Open questions / next experiments
- Architecture sweep. Does scaling to
3 × 2000close the residual gap between teacher-forcing and self-generated, as Hinton claims, or reveal a persistent variant-specific advantage? - Sleep-phase decoupling. What is the longest gap between rollout refreshes (in epochs) for which self-generated negatives still match teacher-forcing? If it is many epochs, the case for an offline “sleep phase” is strong.
- Hard-negative selection. Both variants currently use a single rollout per string. Selecting hardest negatives (windows whose current goodness is closest to the positive distribution) might tighten the goodness gap and lift accuracy without scaling the architecture.
- Energy / data-movement metric. This is the v1 baseline. The next pass is to instrument every layer with reuse-distance / ByteDMD tracking and ask: under FF, does the negative phase refetch any of the same activations as the positive phase, or is the data movement cleanly partitioned? The “sleep phase” intuition predicts very low cross-phase reuse.

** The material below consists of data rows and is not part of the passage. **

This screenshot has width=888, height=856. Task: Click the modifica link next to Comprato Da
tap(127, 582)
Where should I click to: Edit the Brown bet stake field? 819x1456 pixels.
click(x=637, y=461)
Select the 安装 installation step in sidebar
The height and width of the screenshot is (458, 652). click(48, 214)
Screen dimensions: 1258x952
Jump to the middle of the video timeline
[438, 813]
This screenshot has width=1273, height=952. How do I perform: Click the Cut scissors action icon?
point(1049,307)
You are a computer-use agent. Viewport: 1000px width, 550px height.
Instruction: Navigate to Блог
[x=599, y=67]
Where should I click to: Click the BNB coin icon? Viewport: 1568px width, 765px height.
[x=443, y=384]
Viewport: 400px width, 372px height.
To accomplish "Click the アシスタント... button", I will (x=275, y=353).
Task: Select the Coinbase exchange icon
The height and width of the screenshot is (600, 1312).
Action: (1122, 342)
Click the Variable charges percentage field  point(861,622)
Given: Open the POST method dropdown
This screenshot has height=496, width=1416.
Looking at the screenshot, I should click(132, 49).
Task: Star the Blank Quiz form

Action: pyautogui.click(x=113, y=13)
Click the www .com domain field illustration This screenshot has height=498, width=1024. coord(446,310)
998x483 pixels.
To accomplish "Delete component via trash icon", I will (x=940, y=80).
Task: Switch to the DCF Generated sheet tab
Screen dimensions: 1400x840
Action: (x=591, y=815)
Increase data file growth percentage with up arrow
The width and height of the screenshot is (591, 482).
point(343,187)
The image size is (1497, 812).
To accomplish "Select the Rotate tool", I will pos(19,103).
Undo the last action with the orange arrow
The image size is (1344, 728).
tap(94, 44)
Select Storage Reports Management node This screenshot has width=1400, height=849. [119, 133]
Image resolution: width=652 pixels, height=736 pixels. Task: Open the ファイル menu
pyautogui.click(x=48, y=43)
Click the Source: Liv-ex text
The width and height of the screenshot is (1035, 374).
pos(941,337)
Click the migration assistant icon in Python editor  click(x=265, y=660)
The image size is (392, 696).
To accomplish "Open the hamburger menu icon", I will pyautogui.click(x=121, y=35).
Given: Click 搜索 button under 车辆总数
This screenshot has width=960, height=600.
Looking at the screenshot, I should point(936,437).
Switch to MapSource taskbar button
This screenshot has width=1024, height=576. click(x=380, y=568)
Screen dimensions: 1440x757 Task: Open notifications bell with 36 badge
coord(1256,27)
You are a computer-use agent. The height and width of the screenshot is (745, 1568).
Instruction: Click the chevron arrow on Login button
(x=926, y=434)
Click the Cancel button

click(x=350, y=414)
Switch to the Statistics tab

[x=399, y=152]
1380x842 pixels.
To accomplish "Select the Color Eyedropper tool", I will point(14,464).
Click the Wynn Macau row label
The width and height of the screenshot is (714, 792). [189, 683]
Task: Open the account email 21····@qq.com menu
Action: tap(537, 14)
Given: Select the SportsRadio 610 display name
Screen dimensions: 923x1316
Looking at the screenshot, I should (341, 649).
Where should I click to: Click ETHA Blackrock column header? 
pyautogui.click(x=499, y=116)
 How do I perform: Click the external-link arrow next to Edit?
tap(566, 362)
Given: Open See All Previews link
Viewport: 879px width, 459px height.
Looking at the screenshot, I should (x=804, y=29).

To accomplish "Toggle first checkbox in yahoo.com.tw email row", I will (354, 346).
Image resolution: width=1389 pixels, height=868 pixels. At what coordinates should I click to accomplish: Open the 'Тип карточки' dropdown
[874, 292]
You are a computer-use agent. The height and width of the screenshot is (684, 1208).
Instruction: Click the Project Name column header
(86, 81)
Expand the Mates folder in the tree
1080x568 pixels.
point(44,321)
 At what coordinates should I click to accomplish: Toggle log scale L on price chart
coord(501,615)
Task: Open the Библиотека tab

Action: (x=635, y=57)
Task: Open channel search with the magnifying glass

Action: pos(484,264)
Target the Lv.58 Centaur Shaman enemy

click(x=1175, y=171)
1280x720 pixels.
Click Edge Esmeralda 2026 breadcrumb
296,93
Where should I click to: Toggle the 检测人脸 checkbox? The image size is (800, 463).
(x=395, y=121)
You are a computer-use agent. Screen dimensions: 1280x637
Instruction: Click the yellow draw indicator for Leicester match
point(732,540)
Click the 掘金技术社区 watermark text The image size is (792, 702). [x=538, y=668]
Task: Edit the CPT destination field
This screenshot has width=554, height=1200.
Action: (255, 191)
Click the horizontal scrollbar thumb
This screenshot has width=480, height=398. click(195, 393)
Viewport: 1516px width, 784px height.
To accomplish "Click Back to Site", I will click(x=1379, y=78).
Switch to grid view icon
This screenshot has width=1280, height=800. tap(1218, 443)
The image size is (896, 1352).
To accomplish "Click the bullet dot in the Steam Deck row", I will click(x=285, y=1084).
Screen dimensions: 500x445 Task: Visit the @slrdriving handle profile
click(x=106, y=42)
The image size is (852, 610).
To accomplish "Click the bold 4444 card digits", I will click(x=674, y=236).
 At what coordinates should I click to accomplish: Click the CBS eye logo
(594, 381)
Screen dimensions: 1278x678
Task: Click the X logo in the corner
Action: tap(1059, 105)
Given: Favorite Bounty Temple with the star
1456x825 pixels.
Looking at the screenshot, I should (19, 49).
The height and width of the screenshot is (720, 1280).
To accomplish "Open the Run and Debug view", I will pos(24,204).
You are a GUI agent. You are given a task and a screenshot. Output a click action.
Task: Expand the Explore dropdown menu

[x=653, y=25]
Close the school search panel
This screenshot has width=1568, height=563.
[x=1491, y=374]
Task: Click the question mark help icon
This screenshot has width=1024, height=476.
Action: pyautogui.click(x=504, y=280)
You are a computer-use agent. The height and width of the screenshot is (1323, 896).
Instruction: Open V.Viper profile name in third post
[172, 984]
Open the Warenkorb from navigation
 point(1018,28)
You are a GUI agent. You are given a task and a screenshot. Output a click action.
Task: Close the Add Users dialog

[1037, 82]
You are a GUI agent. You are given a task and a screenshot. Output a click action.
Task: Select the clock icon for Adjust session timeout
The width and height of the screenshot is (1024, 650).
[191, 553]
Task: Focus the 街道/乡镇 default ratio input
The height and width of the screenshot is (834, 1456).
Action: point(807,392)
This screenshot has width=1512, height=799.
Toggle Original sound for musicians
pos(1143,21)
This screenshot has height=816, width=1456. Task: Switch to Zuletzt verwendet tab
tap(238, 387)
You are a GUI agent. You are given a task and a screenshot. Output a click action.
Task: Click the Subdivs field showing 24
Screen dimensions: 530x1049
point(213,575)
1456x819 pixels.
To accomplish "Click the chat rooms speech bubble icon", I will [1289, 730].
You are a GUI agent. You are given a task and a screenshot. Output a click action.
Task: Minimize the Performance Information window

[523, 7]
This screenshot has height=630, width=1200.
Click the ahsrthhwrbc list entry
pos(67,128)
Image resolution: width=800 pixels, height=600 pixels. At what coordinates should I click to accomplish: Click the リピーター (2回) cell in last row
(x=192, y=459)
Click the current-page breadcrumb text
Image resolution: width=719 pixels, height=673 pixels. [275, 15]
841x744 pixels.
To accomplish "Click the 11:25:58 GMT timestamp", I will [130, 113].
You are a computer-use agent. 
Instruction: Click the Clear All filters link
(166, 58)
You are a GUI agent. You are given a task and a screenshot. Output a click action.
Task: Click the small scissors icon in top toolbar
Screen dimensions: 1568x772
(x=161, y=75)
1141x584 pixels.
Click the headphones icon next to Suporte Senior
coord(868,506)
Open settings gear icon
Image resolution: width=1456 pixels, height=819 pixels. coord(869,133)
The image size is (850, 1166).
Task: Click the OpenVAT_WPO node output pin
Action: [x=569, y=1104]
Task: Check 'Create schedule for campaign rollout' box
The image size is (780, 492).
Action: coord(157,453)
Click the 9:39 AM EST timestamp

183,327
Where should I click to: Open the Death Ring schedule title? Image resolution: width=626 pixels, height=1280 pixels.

- Held-out test set. Train on 200 strings, evaluate on 48 held-out ones. Does the per-char accuracy survive, or are we mostly memorising?
Reproducibility
| Python | 3.12.9 |
| NumPy | 2.x (whatever is on PATH) |
| OS | macOS arm64 |
| Random seed | exposed via --seed (default 0) |
| Final-run command | see Running |
| Aesop cache | ~/.cache/hinton-aesop/pg19994.txt (~170 KB; downloaded from gutenberg.org) |
The model_tf.npz and model_sg.npz artefacts are not committed —
regenerate them with the visualisation command (or pass
--save model_*.npz to ff_aesop_sequences.py directly).